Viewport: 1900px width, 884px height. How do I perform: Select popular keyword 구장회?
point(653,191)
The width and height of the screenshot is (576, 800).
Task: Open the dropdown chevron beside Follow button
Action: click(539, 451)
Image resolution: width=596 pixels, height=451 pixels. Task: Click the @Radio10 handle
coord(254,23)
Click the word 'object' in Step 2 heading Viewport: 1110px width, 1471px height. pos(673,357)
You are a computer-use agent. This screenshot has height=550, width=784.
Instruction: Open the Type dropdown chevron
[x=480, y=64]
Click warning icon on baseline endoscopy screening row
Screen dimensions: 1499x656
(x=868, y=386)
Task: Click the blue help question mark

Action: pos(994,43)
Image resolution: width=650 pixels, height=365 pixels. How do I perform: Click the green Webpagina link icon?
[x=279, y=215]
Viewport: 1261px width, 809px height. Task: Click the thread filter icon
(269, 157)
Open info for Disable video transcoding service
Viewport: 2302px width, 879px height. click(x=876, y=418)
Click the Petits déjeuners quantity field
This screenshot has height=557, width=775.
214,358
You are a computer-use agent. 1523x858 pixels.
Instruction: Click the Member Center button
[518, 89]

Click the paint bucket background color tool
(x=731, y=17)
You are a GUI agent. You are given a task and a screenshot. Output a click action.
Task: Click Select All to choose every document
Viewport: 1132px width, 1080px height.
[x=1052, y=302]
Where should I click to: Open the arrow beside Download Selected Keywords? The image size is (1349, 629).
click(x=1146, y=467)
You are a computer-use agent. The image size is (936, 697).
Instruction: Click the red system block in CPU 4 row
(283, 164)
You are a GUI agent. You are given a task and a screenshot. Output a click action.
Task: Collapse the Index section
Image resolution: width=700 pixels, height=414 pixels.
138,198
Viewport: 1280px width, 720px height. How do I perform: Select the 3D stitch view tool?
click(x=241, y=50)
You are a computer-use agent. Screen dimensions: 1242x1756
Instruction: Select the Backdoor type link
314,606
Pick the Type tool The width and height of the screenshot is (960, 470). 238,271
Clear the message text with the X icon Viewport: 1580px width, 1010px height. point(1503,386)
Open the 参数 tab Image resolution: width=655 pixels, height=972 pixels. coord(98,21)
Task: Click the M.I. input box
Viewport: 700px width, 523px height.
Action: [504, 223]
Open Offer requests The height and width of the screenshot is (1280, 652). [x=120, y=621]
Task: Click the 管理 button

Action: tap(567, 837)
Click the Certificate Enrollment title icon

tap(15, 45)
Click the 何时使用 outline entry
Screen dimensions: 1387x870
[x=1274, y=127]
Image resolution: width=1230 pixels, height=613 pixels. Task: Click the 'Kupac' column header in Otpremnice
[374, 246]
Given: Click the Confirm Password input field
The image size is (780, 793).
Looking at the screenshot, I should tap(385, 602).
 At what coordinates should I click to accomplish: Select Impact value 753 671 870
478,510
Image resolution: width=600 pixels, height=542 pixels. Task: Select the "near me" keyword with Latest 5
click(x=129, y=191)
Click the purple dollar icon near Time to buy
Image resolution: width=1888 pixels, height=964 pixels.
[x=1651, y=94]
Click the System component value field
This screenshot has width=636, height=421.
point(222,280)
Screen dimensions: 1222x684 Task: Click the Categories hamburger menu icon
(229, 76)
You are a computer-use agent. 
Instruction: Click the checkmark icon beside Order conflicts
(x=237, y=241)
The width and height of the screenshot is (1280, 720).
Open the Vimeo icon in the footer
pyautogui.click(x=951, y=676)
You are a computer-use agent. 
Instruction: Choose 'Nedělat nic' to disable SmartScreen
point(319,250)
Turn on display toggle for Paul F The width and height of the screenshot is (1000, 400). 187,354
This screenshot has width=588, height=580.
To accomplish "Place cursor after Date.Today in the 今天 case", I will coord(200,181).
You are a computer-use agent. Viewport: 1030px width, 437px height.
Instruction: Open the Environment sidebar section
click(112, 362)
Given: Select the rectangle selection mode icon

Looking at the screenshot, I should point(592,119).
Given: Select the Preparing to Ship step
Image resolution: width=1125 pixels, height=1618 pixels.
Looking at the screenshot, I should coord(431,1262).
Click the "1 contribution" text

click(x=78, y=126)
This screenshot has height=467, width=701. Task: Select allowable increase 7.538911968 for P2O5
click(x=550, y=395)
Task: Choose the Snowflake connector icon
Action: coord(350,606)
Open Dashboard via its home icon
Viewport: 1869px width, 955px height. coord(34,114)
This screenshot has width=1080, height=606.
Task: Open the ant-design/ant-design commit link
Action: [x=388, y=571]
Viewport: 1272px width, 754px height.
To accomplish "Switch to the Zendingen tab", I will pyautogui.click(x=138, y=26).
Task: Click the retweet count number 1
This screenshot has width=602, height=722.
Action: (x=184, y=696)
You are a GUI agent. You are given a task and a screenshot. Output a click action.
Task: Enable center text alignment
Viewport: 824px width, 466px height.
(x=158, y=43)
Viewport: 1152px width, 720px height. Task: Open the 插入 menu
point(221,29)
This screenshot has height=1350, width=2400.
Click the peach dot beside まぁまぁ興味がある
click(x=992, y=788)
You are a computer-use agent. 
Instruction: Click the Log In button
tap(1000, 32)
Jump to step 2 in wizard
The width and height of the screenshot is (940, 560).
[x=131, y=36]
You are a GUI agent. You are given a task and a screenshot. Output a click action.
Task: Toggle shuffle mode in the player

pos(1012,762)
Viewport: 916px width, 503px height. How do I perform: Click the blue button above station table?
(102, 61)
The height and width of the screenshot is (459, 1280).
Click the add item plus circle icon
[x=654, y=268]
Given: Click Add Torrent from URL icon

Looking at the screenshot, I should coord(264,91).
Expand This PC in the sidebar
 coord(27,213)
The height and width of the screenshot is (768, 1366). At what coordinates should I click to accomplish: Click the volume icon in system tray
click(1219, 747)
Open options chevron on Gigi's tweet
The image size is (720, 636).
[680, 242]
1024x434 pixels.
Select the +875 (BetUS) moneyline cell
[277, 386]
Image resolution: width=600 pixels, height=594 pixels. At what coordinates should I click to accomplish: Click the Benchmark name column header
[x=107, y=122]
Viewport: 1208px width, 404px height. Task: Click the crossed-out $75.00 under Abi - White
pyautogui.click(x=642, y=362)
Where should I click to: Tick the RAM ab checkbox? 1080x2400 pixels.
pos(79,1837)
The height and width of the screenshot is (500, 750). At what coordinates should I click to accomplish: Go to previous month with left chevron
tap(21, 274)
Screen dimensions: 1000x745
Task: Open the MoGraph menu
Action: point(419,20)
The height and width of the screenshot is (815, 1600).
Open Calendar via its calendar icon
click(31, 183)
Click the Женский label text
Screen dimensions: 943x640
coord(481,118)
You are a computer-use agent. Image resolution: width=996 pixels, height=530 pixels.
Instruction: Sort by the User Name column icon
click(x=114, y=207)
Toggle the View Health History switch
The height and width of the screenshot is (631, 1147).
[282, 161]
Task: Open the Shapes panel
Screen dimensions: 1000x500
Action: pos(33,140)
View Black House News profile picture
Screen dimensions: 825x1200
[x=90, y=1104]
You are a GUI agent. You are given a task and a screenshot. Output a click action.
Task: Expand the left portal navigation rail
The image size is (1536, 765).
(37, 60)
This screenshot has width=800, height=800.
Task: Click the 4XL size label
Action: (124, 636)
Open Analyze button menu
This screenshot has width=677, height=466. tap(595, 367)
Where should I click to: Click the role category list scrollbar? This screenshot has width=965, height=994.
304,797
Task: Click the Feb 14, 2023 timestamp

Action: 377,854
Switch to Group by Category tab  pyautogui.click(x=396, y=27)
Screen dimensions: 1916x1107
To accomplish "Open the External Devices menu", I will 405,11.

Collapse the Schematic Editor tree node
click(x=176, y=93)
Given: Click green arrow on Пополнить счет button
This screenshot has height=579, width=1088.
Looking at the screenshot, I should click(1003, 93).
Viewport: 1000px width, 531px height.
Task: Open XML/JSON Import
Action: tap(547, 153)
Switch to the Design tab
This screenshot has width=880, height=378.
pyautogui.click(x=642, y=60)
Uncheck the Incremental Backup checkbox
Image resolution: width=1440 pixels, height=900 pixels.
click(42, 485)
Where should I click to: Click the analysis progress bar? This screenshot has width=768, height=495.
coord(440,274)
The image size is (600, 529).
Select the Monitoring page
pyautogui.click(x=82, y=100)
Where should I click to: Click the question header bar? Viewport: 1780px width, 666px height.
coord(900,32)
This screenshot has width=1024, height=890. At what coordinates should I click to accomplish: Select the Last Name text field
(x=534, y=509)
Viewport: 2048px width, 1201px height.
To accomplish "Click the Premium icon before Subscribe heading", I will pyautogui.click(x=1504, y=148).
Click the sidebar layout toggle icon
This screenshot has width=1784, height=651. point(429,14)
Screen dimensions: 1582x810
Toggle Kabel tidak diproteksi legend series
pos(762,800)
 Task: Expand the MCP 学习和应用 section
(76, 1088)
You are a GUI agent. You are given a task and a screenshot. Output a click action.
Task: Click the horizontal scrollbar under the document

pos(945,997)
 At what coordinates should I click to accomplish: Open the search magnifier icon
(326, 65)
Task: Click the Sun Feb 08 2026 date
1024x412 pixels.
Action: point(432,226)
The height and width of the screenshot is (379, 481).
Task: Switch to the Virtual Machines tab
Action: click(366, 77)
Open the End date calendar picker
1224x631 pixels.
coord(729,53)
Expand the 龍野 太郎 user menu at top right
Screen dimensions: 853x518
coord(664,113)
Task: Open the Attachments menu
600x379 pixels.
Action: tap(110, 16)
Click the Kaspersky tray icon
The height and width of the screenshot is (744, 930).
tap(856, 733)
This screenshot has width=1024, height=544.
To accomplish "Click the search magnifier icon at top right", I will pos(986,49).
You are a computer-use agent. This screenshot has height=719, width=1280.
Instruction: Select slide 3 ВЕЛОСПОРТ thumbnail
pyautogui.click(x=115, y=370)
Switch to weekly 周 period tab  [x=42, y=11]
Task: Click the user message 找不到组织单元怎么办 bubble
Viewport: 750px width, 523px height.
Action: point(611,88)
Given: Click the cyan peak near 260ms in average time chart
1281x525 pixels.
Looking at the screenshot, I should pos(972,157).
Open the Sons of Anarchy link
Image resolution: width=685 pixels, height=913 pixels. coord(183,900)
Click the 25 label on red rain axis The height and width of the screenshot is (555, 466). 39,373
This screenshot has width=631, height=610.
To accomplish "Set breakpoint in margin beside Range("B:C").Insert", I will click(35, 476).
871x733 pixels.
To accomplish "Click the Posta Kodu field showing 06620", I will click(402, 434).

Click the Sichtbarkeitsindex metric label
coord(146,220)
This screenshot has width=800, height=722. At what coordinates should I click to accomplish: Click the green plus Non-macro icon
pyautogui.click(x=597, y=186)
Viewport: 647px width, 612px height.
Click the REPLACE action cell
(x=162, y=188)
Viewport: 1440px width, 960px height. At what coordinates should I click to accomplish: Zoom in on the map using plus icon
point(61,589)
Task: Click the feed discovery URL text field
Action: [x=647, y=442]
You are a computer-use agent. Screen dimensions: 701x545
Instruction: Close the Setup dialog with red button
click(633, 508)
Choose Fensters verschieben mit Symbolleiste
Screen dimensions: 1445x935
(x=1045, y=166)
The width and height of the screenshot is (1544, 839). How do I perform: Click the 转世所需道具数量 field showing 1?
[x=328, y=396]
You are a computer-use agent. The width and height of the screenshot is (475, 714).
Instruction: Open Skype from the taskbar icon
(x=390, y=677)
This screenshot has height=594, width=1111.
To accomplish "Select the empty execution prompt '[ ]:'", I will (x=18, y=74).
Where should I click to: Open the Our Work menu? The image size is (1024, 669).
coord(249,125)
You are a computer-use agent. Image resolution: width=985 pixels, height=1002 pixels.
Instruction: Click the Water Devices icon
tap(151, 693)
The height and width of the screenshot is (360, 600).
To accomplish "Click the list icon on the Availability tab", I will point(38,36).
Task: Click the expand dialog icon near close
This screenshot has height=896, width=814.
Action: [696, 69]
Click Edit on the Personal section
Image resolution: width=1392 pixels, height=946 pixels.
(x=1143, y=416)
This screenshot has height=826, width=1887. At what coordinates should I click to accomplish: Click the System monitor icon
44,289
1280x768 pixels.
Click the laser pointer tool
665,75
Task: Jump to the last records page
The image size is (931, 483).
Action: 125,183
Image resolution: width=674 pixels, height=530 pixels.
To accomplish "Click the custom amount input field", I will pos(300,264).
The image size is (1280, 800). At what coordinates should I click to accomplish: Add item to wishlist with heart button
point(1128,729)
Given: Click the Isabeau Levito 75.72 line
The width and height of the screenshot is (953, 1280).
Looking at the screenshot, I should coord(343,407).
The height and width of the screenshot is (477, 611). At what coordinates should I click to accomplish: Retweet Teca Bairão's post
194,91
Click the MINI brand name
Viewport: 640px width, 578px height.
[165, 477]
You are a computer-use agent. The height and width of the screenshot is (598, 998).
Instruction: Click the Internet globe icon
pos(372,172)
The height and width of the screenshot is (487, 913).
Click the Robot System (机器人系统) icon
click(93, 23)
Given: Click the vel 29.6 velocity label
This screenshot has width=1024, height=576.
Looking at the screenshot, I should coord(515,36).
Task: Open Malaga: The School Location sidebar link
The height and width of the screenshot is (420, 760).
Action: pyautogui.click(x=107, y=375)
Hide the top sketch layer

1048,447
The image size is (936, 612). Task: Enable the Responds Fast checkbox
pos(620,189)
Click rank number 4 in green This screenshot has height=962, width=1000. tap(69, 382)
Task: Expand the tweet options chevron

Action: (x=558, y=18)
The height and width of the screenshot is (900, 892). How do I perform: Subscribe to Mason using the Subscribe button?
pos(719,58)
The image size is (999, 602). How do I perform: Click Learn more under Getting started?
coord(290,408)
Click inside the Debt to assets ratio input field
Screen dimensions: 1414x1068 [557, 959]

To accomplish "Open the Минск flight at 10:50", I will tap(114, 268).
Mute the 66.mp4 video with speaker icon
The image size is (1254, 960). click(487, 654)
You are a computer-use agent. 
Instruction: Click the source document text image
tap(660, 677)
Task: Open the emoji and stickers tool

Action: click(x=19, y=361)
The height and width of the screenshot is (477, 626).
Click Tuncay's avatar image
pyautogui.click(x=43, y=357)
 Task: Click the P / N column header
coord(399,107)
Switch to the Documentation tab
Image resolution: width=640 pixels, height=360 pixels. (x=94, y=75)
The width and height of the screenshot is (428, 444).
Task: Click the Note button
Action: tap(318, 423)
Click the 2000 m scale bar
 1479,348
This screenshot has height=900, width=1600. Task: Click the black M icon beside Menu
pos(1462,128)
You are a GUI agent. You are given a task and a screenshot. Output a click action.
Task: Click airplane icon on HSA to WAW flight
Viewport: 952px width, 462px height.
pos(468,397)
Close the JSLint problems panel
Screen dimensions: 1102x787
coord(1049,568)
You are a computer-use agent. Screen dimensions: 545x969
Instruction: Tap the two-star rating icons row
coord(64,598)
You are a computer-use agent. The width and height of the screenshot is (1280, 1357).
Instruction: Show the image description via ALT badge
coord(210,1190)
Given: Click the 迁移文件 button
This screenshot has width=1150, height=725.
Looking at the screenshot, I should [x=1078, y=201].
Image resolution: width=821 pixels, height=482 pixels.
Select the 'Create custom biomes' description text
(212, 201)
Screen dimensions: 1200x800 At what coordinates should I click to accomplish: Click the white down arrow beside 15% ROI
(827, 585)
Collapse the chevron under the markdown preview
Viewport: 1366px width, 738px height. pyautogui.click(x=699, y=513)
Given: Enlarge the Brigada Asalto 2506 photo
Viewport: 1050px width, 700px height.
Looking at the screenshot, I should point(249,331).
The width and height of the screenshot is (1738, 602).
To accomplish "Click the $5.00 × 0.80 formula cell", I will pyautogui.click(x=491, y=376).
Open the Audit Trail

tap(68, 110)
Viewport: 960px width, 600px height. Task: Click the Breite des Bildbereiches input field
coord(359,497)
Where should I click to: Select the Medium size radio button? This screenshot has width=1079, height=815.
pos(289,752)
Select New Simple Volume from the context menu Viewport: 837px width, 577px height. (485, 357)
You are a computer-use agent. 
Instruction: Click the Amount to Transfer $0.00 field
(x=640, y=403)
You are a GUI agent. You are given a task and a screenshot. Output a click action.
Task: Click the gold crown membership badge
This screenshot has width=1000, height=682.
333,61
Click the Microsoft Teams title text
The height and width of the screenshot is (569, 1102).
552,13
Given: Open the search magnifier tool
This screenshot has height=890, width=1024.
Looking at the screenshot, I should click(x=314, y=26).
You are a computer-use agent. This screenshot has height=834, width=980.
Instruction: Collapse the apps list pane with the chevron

Exercise prompt ▸ Show the lines above that have the word "number".

Problem solution ▸
Task: Click the retweet count number 1
Click rank number 4 in green This screenshot has height=962, width=1000. tap(69, 382)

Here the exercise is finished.